The developers of the Near and Polygon networks are teaming up to create a zero-knowledge (ZK) prover for Web Assembly (WASM) blockchains, according to a joint announcement on Nov. 8. The new prover, called “zkWASM,” will for the first time allow WASM-based networks to join the Polygon ecosystem.
Zero-knowledge, meet Web Assembly.
The NEAR Foundation and @0xPolygonLabs are set to deliver the future of zero-knowledge for WASM based blockchains with zkWASM.
Empowering greater security, scalability, developer flexibility, and interoperability in the open web
zkWASM will… https://t.co/vNtYr42I9N pic.twitter.com/D1BIztjMI9
— NEAR Protocol | NEARCON | November 7-10 | Lisbon! (@NEARProtocol) November 8, 2023
WASM is a binary instruction format that was developed for use in web browsers. Some blockchain networks also use it as a computation engine instead of the Ethereum Virtual Machine (EVM). For example, Near, Stellar, Polkadot and Internet Computer all use WASM instead of EVM.
Related: Stellar joins Bytecode alliance to help develop EVM alternative WASM
According to the announcement, the new zkWASM prover is “in active development and should be available next year.” Once completed, it will be integrated into Polygon’s chain development kit (CDK), which allows developers to spin up custom blockchain networks based on the initial parameters they set.

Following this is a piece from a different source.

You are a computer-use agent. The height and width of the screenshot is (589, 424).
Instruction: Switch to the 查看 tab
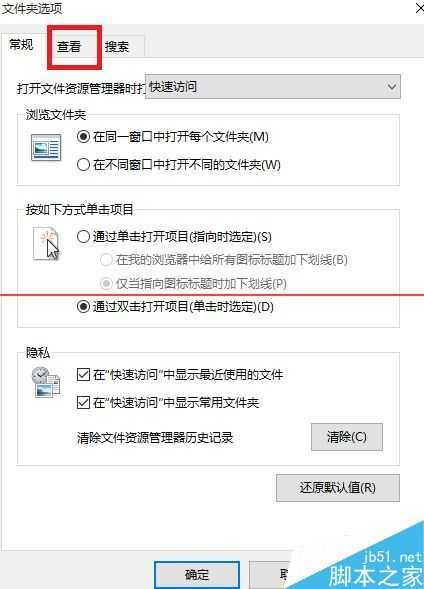click(69, 47)
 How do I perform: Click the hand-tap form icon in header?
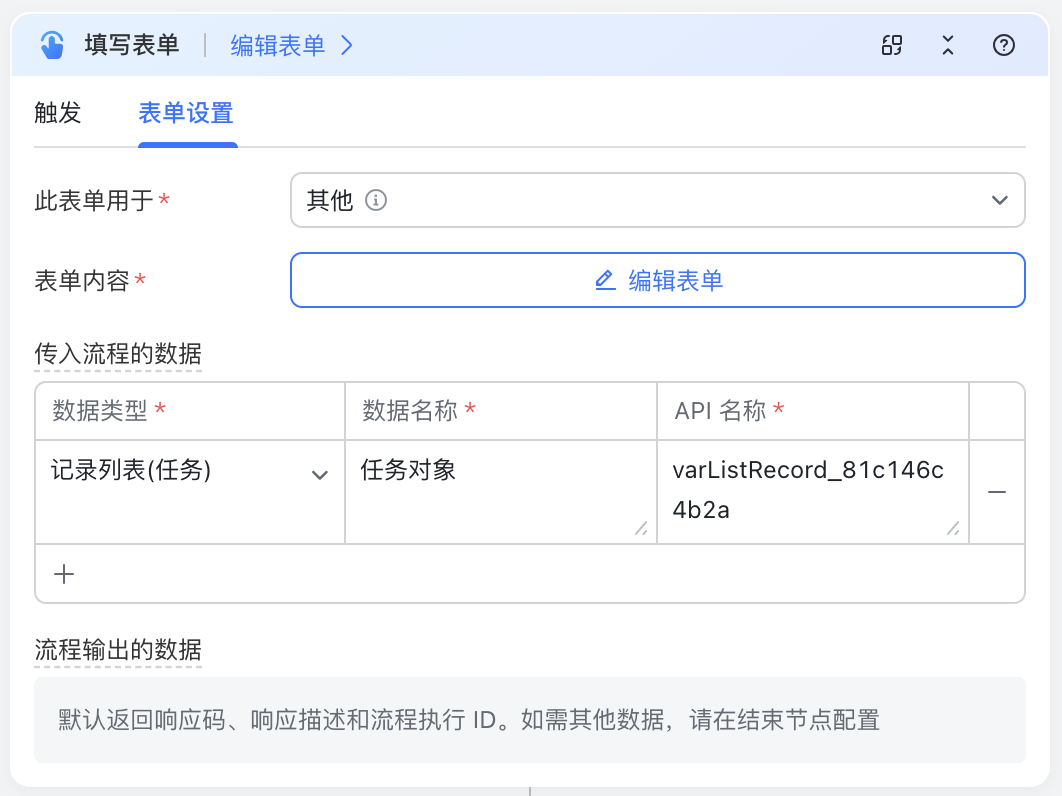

This means that developers will have the option to use the CDK to create WASM networks and integrate them into the broader Polygon ecosystem, including the Ethereum mainnet itself.

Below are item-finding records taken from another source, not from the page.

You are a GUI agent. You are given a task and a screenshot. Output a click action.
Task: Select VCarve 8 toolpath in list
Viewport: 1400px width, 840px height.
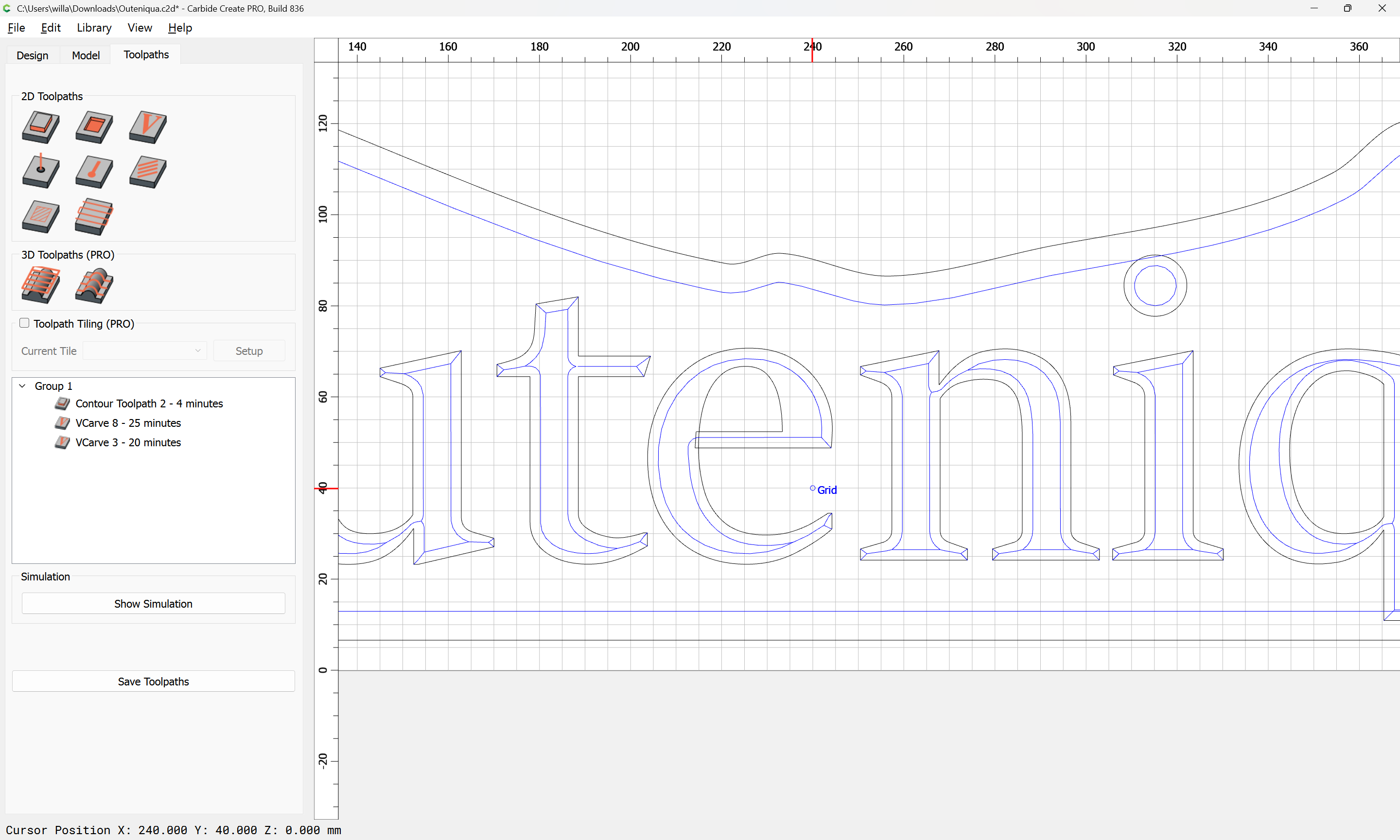click(x=128, y=423)
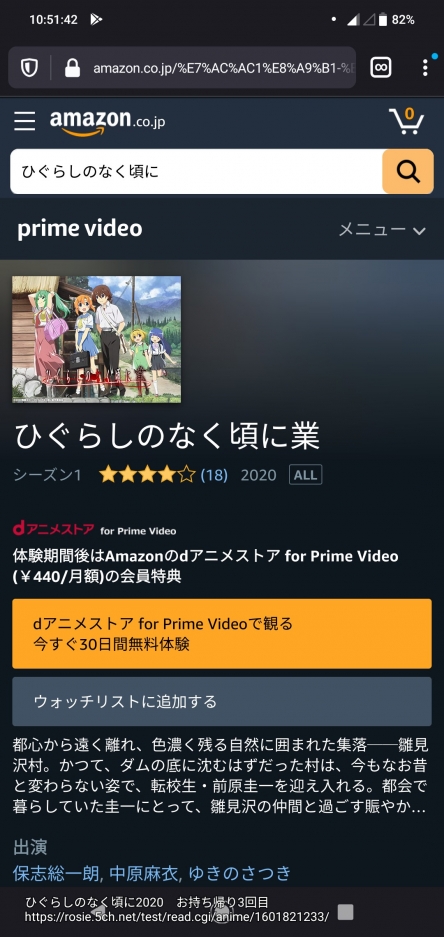
Task: Click the orange search magnifier button
Action: point(408,172)
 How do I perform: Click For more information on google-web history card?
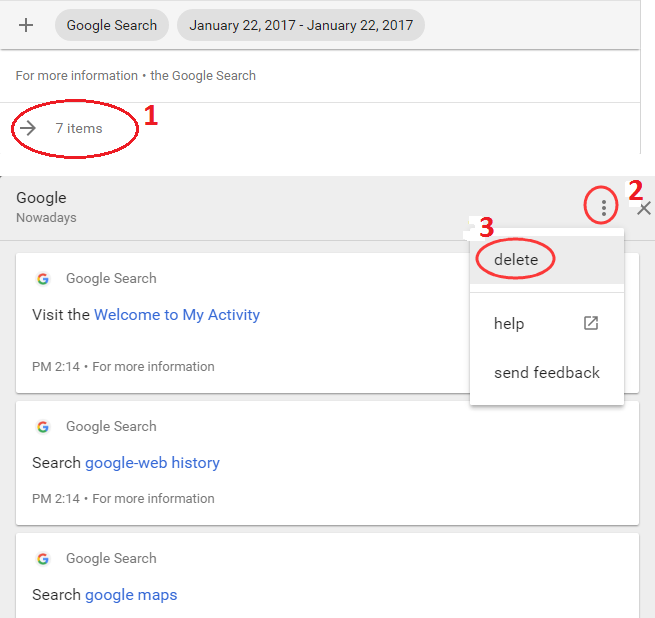click(x=153, y=499)
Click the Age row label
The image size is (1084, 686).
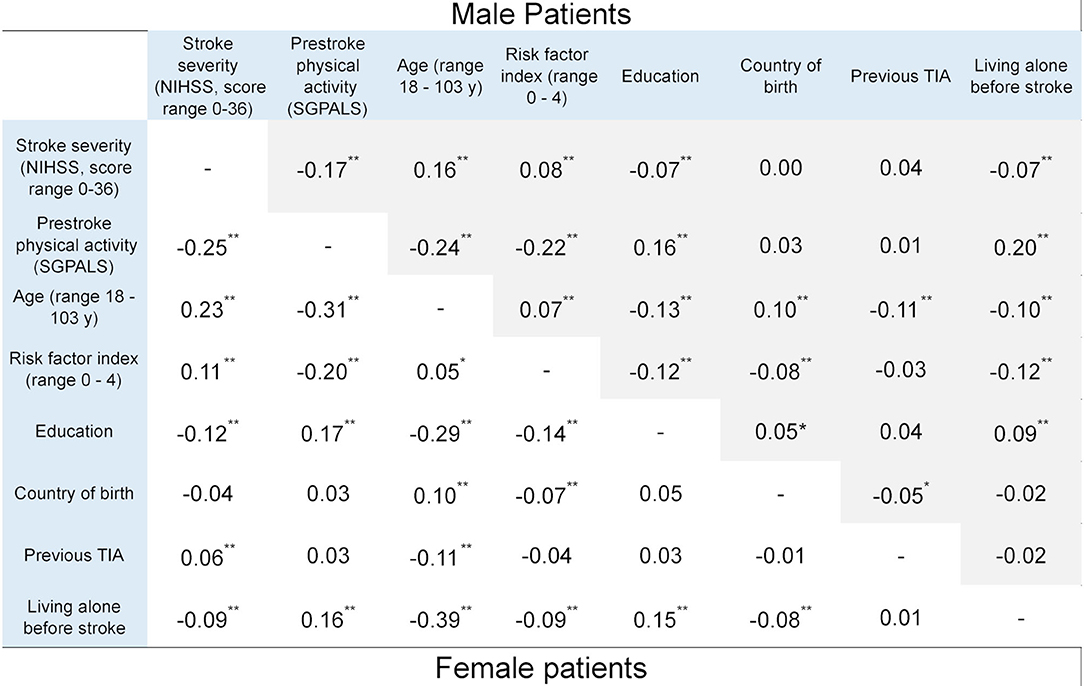click(74, 307)
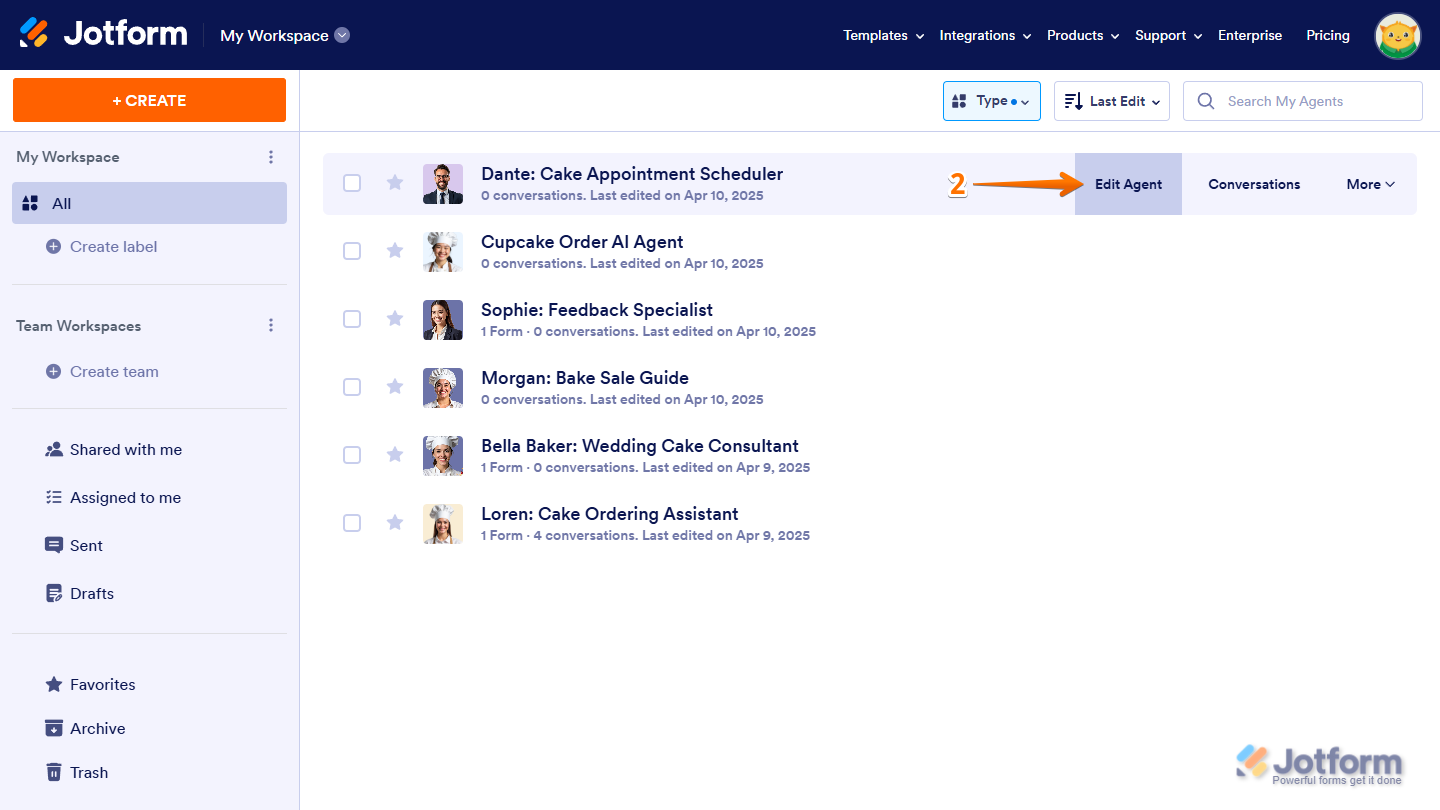Open Team Workspaces three-dot options menu
Image resolution: width=1440 pixels, height=810 pixels.
point(270,326)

According to Illia Polosukhin, co-founder of Near, the zkWASM prover will allow the network to integrate more with Ethereum, improving liquidity for users:
“NEAR is integrating more with Ethereum by innovating in new research frontiers, and the shared expertise of NEAR and Polygon will expand the ZK landscape and defragment liquidity across chains.”

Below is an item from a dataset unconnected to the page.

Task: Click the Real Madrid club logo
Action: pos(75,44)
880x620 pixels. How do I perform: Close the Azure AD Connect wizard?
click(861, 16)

The announcement also stated that zkWASM will be used to improve validator efficiency on the Near network itself, as the zero-knowledge proof process will cut down on computational overhead compared to the current work of validating a shard. This means that the Near network will obtain “better scalability and increased decentralization,” it stated.
Polygon is attempting to build a multichain ecosystem, which it calls “Polygon 2.0.” The new system will feature bridges that use zero-knowledge proofs to transfer assets from one chain to the other. In September, the developer unveiled plans to replace the Polygon network’s current native coin, MATIC (MATIC), with a new one called POL.